§ **Exercise aim**
Leave out the pictures, and copy exactly the lines from the line with "You are a GUI" through the last line of the data below.

Stored data entries:
*** Block opens ***
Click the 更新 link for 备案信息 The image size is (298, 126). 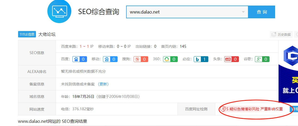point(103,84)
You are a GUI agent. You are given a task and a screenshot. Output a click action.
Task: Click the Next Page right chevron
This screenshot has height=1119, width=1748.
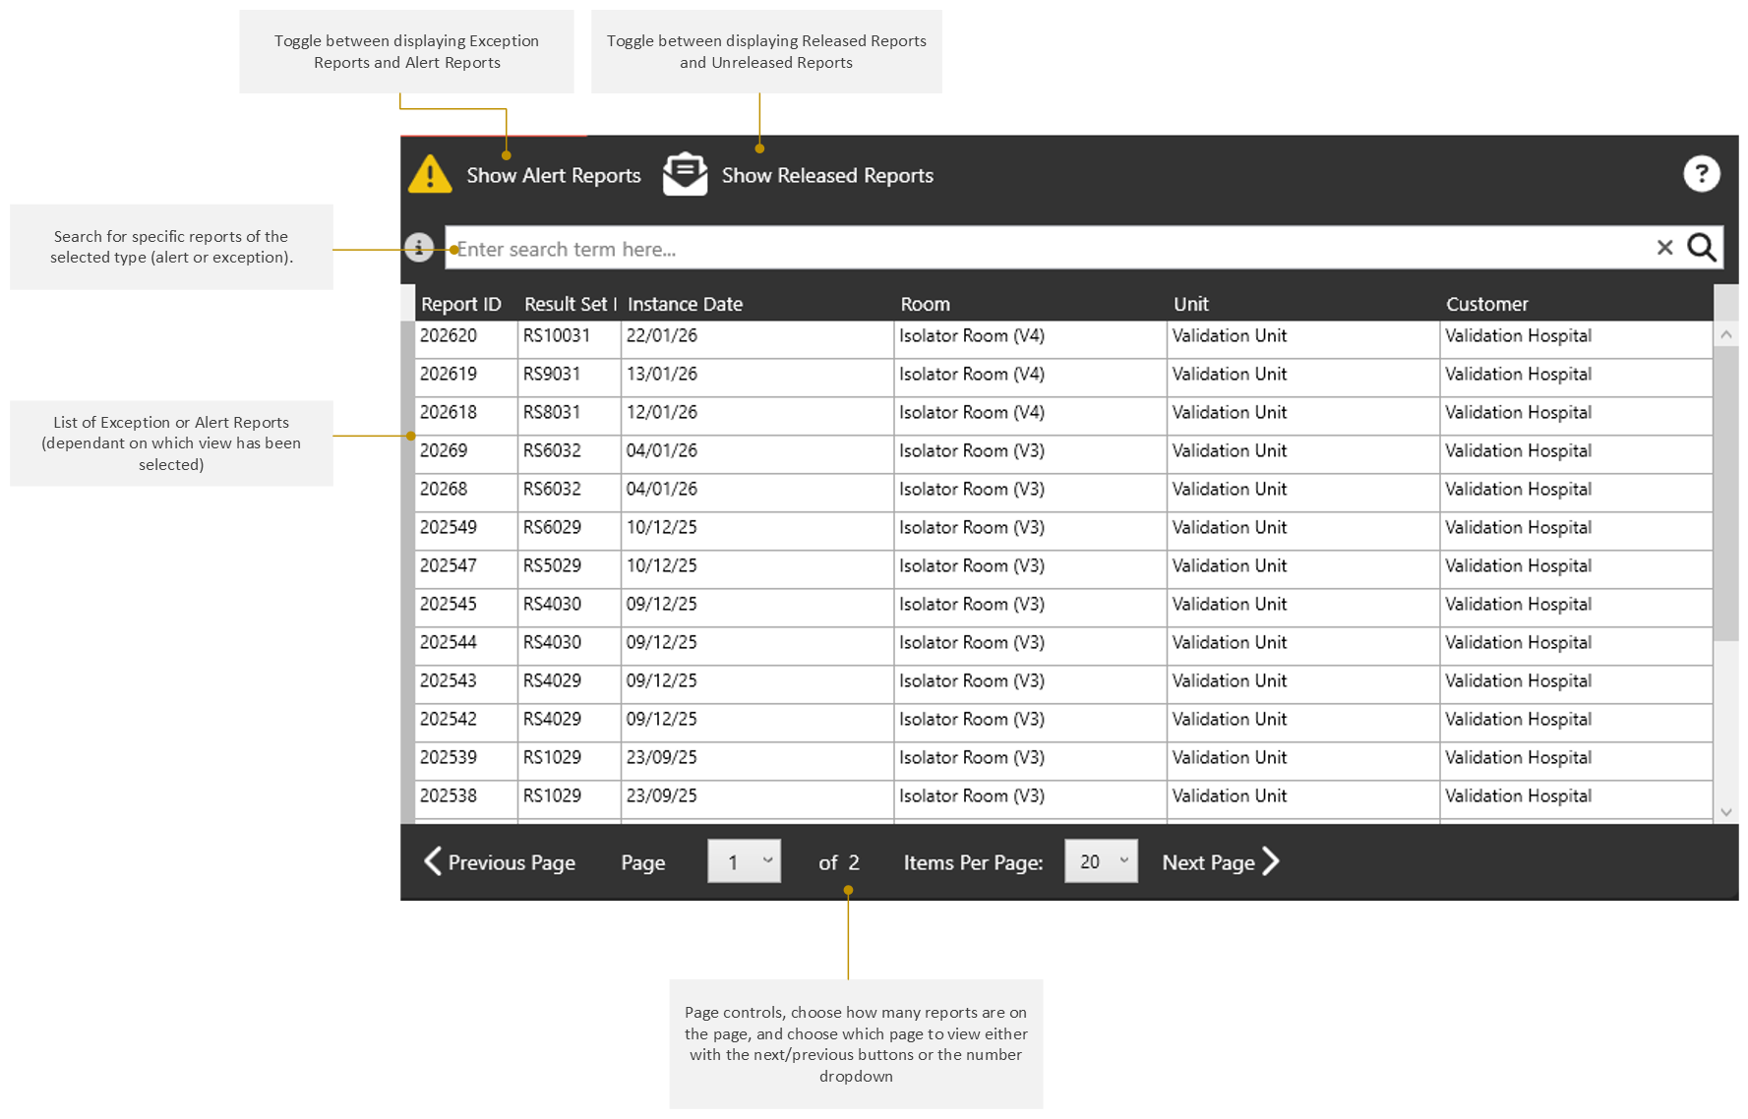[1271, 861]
*** Block closes ***
§ **Expected output**
You are a GUI agent. You are given a task and a screenshot. Output a click action.
Task: Click the Next Page right chevron
This screenshot has height=1119, width=1748.
[1271, 861]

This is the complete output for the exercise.